* **Given task**:
Copy out the listing with "Secondary Side Bar" changed to "Primary Side Bar" and nothing else altered.

+++ Material

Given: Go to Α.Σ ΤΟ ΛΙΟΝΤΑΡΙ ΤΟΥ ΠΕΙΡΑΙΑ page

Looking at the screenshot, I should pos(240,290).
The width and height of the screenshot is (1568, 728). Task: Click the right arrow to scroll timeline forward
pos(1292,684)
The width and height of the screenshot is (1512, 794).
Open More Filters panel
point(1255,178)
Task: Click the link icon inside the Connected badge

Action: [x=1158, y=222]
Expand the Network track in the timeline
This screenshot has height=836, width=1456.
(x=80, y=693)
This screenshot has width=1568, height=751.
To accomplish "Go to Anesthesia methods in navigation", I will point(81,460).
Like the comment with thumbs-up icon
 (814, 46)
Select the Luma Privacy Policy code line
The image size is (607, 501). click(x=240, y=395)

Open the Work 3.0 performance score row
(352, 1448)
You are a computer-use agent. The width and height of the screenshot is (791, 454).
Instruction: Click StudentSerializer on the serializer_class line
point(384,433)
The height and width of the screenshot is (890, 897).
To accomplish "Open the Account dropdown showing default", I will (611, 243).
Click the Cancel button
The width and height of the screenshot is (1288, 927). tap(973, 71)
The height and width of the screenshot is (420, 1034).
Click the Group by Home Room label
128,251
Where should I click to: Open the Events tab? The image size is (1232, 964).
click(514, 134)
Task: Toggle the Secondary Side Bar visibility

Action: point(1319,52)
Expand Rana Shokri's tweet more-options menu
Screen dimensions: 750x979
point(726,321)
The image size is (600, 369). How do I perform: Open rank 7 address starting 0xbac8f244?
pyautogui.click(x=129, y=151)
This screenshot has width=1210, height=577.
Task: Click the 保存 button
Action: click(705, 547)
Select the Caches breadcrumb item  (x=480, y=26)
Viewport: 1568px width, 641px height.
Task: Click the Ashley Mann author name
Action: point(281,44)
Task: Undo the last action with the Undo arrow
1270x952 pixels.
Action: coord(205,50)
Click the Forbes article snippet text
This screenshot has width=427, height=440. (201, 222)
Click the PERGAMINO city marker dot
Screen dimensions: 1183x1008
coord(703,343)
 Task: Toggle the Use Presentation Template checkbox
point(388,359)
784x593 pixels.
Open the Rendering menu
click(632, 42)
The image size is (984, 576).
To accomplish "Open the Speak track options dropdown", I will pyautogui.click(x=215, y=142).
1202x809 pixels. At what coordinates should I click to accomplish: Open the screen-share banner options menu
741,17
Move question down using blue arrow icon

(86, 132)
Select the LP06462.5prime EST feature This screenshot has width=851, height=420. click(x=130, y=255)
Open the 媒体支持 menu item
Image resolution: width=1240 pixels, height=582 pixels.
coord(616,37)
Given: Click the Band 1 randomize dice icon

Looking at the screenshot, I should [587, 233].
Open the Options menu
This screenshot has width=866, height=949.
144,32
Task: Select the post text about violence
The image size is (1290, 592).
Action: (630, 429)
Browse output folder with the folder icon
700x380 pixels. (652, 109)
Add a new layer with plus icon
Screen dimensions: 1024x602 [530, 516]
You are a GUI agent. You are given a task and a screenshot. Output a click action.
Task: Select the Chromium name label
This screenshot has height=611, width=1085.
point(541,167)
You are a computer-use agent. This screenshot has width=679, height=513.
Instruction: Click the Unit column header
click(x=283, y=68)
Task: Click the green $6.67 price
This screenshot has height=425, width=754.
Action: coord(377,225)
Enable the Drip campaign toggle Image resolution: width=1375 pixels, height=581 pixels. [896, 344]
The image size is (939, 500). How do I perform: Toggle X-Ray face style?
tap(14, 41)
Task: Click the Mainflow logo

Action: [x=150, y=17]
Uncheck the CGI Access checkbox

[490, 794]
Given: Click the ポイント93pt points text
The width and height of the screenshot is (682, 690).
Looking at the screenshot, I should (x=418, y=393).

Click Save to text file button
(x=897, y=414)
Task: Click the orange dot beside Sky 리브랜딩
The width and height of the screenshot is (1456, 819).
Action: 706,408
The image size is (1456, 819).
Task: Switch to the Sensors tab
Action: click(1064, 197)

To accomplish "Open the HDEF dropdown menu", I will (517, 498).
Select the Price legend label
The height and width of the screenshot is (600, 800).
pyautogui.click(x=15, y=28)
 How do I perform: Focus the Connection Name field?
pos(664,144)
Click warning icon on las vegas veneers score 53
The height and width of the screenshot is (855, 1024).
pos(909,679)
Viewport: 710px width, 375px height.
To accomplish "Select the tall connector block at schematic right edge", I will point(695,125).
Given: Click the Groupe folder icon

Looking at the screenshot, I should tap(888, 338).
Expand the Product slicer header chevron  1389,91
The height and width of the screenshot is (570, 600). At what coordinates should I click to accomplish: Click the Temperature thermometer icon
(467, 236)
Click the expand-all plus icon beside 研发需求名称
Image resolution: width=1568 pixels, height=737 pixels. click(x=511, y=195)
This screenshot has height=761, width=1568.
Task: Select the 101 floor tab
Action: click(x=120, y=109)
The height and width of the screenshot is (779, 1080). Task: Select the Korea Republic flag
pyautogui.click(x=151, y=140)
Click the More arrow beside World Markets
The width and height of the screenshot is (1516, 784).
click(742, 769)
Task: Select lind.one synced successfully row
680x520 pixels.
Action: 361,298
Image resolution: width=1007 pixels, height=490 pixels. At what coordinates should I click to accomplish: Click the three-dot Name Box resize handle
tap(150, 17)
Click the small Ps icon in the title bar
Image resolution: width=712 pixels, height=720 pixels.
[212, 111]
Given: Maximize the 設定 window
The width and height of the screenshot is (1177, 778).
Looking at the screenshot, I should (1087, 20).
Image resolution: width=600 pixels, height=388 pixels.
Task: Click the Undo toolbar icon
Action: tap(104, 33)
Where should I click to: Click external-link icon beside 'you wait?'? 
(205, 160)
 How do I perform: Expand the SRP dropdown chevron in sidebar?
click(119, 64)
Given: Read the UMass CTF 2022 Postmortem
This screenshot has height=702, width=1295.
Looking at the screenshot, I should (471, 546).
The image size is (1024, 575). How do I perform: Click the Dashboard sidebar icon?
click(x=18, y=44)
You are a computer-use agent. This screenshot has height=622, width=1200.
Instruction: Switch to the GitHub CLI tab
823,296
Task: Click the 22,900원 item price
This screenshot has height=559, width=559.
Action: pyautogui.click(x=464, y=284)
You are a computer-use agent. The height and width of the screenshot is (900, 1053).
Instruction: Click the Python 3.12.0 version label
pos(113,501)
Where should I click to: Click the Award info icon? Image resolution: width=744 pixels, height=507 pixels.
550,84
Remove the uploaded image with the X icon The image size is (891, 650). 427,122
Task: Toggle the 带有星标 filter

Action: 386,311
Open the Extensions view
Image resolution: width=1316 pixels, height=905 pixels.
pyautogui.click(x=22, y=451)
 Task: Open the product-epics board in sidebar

++++++

* **Output of the task**:
Given: Go to Α.Σ ΤΟ ΛΙΟΝΤΑΡΙ ΤΟΥ ΠΕΙΡΑΙΑ page

Looking at the screenshot, I should pos(240,290).
The width and height of the screenshot is (1568, 728). Task: Click the right arrow to scroll timeline forward
pos(1292,684)
The width and height of the screenshot is (1512, 794).
Open More Filters panel
point(1255,178)
Task: Click the link icon inside the Connected badge

Action: [x=1158, y=222]
Expand the Network track in the timeline
This screenshot has height=836, width=1456.
(x=80, y=693)
This screenshot has width=1568, height=751.
To accomplish "Go to Anesthesia methods in navigation", I will point(81,460).
Like the comment with thumbs-up icon
 (814, 46)
Select the Luma Privacy Policy code line
The image size is (607, 501). click(x=240, y=395)

Open the Work 3.0 performance score row
(352, 1448)
You are a computer-use agent. The width and height of the screenshot is (791, 454).
Instruction: Click StudentSerializer on the serializer_class line
point(384,433)
The height and width of the screenshot is (890, 897).
To accomplish "Open the Account dropdown showing default", I will (611, 243).
Click the Cancel button
The width and height of the screenshot is (1288, 927). tap(973, 71)
The height and width of the screenshot is (420, 1034).
Click the Group by Home Room label
128,251
Where should I click to: Open the Events tab? The image size is (1232, 964).
click(514, 134)
Task: Toggle the Primary Side Bar visibility

Action: point(1319,52)
Expand Rana Shokri's tweet more-options menu
Screen dimensions: 750x979
point(726,321)
The image size is (600, 369). How do I perform: Open rank 7 address starting 0xbac8f244?
pyautogui.click(x=129, y=151)
This screenshot has width=1210, height=577.
Task: Click the 保存 button
Action: click(705, 547)
Select the Caches breadcrumb item  (x=480, y=26)
Viewport: 1568px width, 641px height.
Task: Click the Ashley Mann author name
Action: point(281,44)
Task: Undo the last action with the Undo arrow
1270x952 pixels.
Action: coord(205,50)
Click the Forbes article snippet text
This screenshot has width=427, height=440. (201, 222)
Click the PERGAMINO city marker dot
Screen dimensions: 1183x1008
coord(703,343)
 Task: Toggle the Use Presentation Template checkbox
point(388,359)
784x593 pixels.
Open the Rendering menu
click(632, 42)
The image size is (984, 576).
To accomplish "Open the Speak track options dropdown", I will pyautogui.click(x=215, y=142).
1202x809 pixels. At what coordinates should I click to accomplish: Open the screen-share banner options menu
741,17
Move question down using blue arrow icon

(86, 132)
Select the LP06462.5prime EST feature This screenshot has width=851, height=420. click(x=130, y=255)
Open the 媒体支持 menu item
Image resolution: width=1240 pixels, height=582 pixels.
coord(616,37)
Given: Click the Band 1 randomize dice icon

Looking at the screenshot, I should [587, 233].
Open the Options menu
This screenshot has width=866, height=949.
144,32
Task: Select the post text about violence
The image size is (1290, 592).
Action: (630, 429)
Browse output folder with the folder icon
700x380 pixels. (652, 109)
Add a new layer with plus icon
Screen dimensions: 1024x602 [530, 516]
You are a GUI agent. You are given a task and a screenshot. Output a click action.
Task: Select the Chromium name label
This screenshot has height=611, width=1085.
point(541,167)
You are a computer-use agent. This screenshot has width=679, height=513.
Instruction: Click the Unit column header
click(x=283, y=68)
Task: Click the green $6.67 price
This screenshot has height=425, width=754.
Action: coord(377,225)
Enable the Drip campaign toggle Image resolution: width=1375 pixels, height=581 pixels. [896, 344]
The image size is (939, 500). How do I perform: Toggle X-Ray face style?
tap(14, 41)
Task: Click the Mainflow logo

Action: [x=150, y=17]
Uncheck the CGI Access checkbox

[490, 794]
Given: Click the ポイント93pt points text
The width and height of the screenshot is (682, 690).
Looking at the screenshot, I should (x=418, y=393).

Click Save to text file button
(x=897, y=414)
Task: Click the orange dot beside Sky 리브랜딩
The width and height of the screenshot is (1456, 819).
Action: 706,408
The image size is (1456, 819).
Task: Switch to the Sensors tab
Action: click(1064, 197)

To accomplish "Open the HDEF dropdown menu", I will (517, 498).
Select the Price legend label
The height and width of the screenshot is (600, 800).
pyautogui.click(x=15, y=28)
 How do I perform: Focus the Connection Name field?
pos(664,144)
Click warning icon on las vegas veneers score 53
The height and width of the screenshot is (855, 1024).
pos(909,679)
Viewport: 710px width, 375px height.
To accomplish "Select the tall connector block at schematic right edge", I will point(695,125).
Given: Click the Groupe folder icon

Looking at the screenshot, I should tap(888, 338).
Expand the Product slicer header chevron  1389,91
The height and width of the screenshot is (570, 600). At what coordinates should I click to accomplish: Click the Temperature thermometer icon
(467, 236)
Click the expand-all plus icon beside 研发需求名称
Image resolution: width=1568 pixels, height=737 pixels. click(x=511, y=195)
This screenshot has height=761, width=1568.
Task: Select the 101 floor tab
Action: click(x=120, y=109)
The height and width of the screenshot is (779, 1080). Task: Select the Korea Republic flag
pyautogui.click(x=151, y=140)
Click the More arrow beside World Markets
The width and height of the screenshot is (1516, 784).
click(742, 769)
Task: Select lind.one synced successfully row
680x520 pixels.
Action: 361,298
Image resolution: width=1007 pixels, height=490 pixels. At what coordinates should I click to accomplish: Click the three-dot Name Box resize handle
tap(150, 17)
Click the small Ps icon in the title bar
Image resolution: width=712 pixels, height=720 pixels.
[212, 111]
Given: Maximize the 設定 window
The width and height of the screenshot is (1177, 778).
Looking at the screenshot, I should (1087, 20).
Image resolution: width=600 pixels, height=388 pixels.
Task: Click the Undo toolbar icon
Action: tap(104, 33)
Where should I click to: Click external-link icon beside 'you wait?'? 
(205, 160)
 How do I perform: Expand the SRP dropdown chevron in sidebar?
click(119, 64)
Given: Read the UMass CTF 2022 Postmortem
This screenshot has height=702, width=1295.
Looking at the screenshot, I should (471, 546).
The image size is (1024, 575). How do I perform: Click the Dashboard sidebar icon?
click(x=18, y=44)
You are a computer-use agent. This screenshot has height=622, width=1200.
Instruction: Switch to the GitHub CLI tab
823,296
Task: Click the 22,900원 item price
This screenshot has height=559, width=559.
Action: pyautogui.click(x=464, y=284)
You are a computer-use agent. The height and width of the screenshot is (900, 1053).
Instruction: Click the Python 3.12.0 version label
pos(113,501)
Where should I click to: Click the Award info icon? Image resolution: width=744 pixels, height=507 pixels.
550,84
Remove the uploaded image with the X icon The image size is (891, 650). 427,122
Task: Toggle the 带有星标 filter

Action: 386,311
Open the Extensions view
Image resolution: width=1316 pixels, height=905 pixels.
pyautogui.click(x=22, y=451)
 Task: Open the product-epics board in sidebar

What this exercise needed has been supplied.